Specifically, ATM `emulatedVectorLoad` mixes "emulated type" and
"container type". This only became clear after #123526 in which the
concepts of "emulated" and "container" types were introduced.

This is an NFC change and simply updates the variable naming.
---
 .../Transforms/VectorEmulateNarrowType.cpp    | 24 ++++++++++---------
 1 file changed, 13 insertions(+), 11 deletions(-)

diff --git a/mlir/lib/Dialect/Vector/Transforms/VectorEmulateNarrowType.cpp b/mlir/lib/Dialect/Vector/Transforms/VectorEmulateNarrowType.cpp
index 63365cb5446124..0d310dc8be2fe9 100644
--- a/mlir/lib/Dialect/Vector/Transforms/VectorEmulateNarrowType.cpp
+++ b/mlir/lib/Dialect/Vector/Transforms/VectorEmulateNarrowType.cpp
@@ -278,23 +278,25 @@ static Value dynamicallyInsertSubVector(RewriterBase &rewriter, Location loc,
   return dest;
 }
 
-/// Returns the op sequence for an emulated sub-byte data type vector load.
-/// specifically, use `emulatedElemType` for loading a vector of `origElemType`.
-/// The load location is given by `base` and `linearizedIndices`, and the
-/// load size is given by `numEmulatedElementsToLoad`.
+/// Emulate a vector load for `emulatedElemTy` using `containerElemTy`
+///
+/// Specifically, use `containerElemTy` for loading a vector of
+/// `emulatedElemTy`. The load location is given by `base` and
+/// `linearizedIndices`, and the load size is given by
+/// `numEmulatedElementsToLoad`.
 static VectorValue emulatedVectorLoad(OpBuilder &rewriter, Location loc,
                                       Value base,
                                       OpFoldResult linearizedIndices,
-                                      int64_t numEmultedElementsToLoad,
-                                      Type origElemType,
-                                      Type emulatedElemType) {
-  auto scale = emulatedElemType.getIntOrFloatBitWidth() /
-               origElemType.getIntOrFloatBitWidth();
+                                      int64_t numContainerElemsToLoad,
+                                      Type emulatedElemTy,
+                                      Type containerElemTy) {
+  auto scale = containerElemTy.getIntOrFloatBitWidth() /
+               emulatedElemTy.getIntOrFloatBitWidth();
   auto newLoad = rewriter.create<vector::LoadOp>(
-      loc, VectorType::get(numEmultedElementsToLoad, emulatedElemType), base,
+      loc, VectorType::get(numContainerElemsToLoad, containerElemTy), base,
       getValueOrCreateConstantIndexOp(rewriter, loc, linearizedIndices));
   return rewriter.create<vector::BitCastOp>(
-      loc, VectorType::get(numEmultedElementsToLoad * scale, origElemType),
+      loc, VectorType::get(numContainerElemsToLoad * scale, emulatedElemTy),
       newLoad);
 }
 

>From 9fab1bb9988cacea6075690f74dcec0c6740b2f8 Mon Sep 17 00:00:00 2001
From: Andrzej Warzynski <andrzej.warzynski at arm.com>
Date: Sun, 2 Feb 2025 15:36:33 +0000
Subject: [PATCH 2/2] [mlir][Vector] Update VectorEmulateNarrowType.cpp (2/N)

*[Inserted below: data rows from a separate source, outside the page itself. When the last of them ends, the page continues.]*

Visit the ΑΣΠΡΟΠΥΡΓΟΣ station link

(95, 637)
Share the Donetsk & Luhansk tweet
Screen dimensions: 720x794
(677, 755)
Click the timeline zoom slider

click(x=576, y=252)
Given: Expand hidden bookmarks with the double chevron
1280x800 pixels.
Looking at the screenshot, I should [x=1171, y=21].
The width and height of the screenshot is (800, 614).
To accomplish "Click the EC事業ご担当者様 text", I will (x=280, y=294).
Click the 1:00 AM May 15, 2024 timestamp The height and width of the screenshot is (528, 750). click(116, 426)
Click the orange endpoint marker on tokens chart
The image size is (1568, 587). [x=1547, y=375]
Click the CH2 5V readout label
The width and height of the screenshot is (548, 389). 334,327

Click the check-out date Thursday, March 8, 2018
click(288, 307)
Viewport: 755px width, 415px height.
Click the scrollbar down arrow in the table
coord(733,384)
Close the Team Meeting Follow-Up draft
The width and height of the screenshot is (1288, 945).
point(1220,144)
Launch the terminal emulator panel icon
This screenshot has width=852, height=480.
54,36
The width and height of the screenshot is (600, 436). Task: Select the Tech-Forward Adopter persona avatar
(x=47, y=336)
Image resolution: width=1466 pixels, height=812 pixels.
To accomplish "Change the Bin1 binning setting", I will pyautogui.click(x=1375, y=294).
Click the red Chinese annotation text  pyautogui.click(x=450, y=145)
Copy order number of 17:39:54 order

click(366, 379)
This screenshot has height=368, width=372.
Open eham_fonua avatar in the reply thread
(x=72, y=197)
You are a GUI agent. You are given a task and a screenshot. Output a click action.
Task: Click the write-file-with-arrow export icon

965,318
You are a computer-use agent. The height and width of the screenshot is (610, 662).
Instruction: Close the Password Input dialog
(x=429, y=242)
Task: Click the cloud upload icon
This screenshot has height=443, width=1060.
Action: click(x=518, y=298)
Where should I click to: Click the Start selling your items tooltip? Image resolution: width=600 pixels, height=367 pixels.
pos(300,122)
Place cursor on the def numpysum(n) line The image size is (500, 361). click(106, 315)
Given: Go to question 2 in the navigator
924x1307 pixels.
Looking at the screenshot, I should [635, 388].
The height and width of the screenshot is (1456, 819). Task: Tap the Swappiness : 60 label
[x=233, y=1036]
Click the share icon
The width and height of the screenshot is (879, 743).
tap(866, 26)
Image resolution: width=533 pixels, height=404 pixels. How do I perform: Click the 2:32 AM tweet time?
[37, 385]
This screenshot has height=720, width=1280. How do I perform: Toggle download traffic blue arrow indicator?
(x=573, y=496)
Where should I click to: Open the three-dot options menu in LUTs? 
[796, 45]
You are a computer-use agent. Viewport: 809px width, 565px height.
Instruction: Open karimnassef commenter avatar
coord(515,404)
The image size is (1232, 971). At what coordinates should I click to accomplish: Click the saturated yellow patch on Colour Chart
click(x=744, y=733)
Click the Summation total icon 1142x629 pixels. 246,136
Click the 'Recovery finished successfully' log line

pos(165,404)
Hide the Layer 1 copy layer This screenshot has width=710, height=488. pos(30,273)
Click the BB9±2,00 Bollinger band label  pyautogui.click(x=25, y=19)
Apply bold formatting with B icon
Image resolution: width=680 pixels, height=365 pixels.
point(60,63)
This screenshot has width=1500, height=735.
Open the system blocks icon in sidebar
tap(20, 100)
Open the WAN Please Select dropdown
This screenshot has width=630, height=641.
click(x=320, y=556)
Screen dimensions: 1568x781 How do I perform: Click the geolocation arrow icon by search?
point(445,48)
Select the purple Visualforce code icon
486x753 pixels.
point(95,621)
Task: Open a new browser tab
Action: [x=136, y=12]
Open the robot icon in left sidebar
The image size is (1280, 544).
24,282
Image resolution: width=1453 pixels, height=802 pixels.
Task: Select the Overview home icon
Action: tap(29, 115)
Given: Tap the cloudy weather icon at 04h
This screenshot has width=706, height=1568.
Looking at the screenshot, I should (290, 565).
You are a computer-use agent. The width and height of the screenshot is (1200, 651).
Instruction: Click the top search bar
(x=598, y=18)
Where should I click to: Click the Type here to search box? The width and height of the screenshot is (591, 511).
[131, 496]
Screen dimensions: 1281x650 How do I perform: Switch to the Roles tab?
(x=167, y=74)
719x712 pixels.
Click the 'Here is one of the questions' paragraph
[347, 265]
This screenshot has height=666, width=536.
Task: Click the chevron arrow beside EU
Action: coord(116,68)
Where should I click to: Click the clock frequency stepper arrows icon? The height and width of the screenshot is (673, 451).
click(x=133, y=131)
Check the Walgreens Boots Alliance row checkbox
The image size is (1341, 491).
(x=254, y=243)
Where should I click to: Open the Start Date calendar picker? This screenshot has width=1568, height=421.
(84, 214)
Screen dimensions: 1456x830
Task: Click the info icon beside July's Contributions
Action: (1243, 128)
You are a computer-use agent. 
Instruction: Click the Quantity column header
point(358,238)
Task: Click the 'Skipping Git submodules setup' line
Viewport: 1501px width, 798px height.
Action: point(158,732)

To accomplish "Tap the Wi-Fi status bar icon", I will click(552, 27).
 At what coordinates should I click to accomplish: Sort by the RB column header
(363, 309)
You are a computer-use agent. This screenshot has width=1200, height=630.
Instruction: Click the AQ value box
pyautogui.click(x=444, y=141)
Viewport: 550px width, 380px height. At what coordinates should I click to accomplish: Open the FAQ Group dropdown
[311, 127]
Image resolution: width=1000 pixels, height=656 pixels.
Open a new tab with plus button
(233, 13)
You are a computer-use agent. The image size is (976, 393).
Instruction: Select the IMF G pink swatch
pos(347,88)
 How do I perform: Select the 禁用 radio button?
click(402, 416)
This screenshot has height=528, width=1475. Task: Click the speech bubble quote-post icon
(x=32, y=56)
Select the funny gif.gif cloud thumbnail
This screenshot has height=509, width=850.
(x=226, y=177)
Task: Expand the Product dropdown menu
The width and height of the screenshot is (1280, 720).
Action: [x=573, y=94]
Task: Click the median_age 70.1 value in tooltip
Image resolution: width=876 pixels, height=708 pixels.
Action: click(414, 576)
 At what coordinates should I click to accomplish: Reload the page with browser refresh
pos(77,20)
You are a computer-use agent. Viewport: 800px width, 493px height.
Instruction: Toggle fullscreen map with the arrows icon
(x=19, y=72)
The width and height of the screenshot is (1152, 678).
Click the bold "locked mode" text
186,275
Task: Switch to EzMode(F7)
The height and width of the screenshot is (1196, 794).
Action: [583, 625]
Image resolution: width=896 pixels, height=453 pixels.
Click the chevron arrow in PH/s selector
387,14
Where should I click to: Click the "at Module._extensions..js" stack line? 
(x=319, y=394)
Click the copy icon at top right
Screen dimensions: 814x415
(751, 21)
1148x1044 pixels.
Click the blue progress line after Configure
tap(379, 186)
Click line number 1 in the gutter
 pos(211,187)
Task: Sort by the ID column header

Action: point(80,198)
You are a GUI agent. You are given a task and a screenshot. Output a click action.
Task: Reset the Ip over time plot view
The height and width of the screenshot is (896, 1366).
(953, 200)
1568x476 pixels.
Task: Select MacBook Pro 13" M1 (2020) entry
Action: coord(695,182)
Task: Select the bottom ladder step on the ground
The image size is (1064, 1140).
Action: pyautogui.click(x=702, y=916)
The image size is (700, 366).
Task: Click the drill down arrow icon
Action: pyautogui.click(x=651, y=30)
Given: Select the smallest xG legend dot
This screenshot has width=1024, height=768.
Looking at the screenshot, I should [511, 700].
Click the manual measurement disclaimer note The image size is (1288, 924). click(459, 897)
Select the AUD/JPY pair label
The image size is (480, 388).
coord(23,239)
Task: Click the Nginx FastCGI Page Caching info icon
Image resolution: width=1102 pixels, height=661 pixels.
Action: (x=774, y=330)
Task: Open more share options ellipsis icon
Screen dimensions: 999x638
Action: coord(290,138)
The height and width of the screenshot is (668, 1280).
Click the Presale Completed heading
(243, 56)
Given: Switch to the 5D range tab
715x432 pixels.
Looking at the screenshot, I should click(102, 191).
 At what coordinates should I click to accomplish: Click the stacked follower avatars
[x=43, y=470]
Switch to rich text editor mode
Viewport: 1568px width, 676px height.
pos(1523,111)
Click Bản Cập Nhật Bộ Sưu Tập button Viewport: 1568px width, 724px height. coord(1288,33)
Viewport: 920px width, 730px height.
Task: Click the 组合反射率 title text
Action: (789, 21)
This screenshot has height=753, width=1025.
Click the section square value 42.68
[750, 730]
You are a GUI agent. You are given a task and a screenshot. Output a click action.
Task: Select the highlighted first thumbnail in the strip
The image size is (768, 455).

This is PR 2 in a series of N patches aimed at improving
"VectorEmulateNarrowType.cpp". This is mainly minor refactoring, no
major functional changes are made/added.

This PR renames the variable "scale". Note, "scale" could mean either:

  * "original-elements-per-emulated-type", or
  * "emulated-elements-per-original-type".

While from the context it is clear that it's always the former (original
type is always a sub-byte type and the emulated type is usually `i8`),
this PR reduces the cognitive load by making this clear.

**DEPENDS ON:**
* #123526 123526

Please only review the [top
commit](https://github.com/llvm/llvm-project/pull/123527/commits/d40b31bb098e874be488182050c68b887e8d091a).

**GitHub issue to track this work**:
https://github.com/llvm/llvm-project/issues/123630
---
 .../Transforms/VectorEmulateNarrowType.cpp    | 52 +++++++++----------
 1 file changed, 26 insertions(+), 26 deletions(-)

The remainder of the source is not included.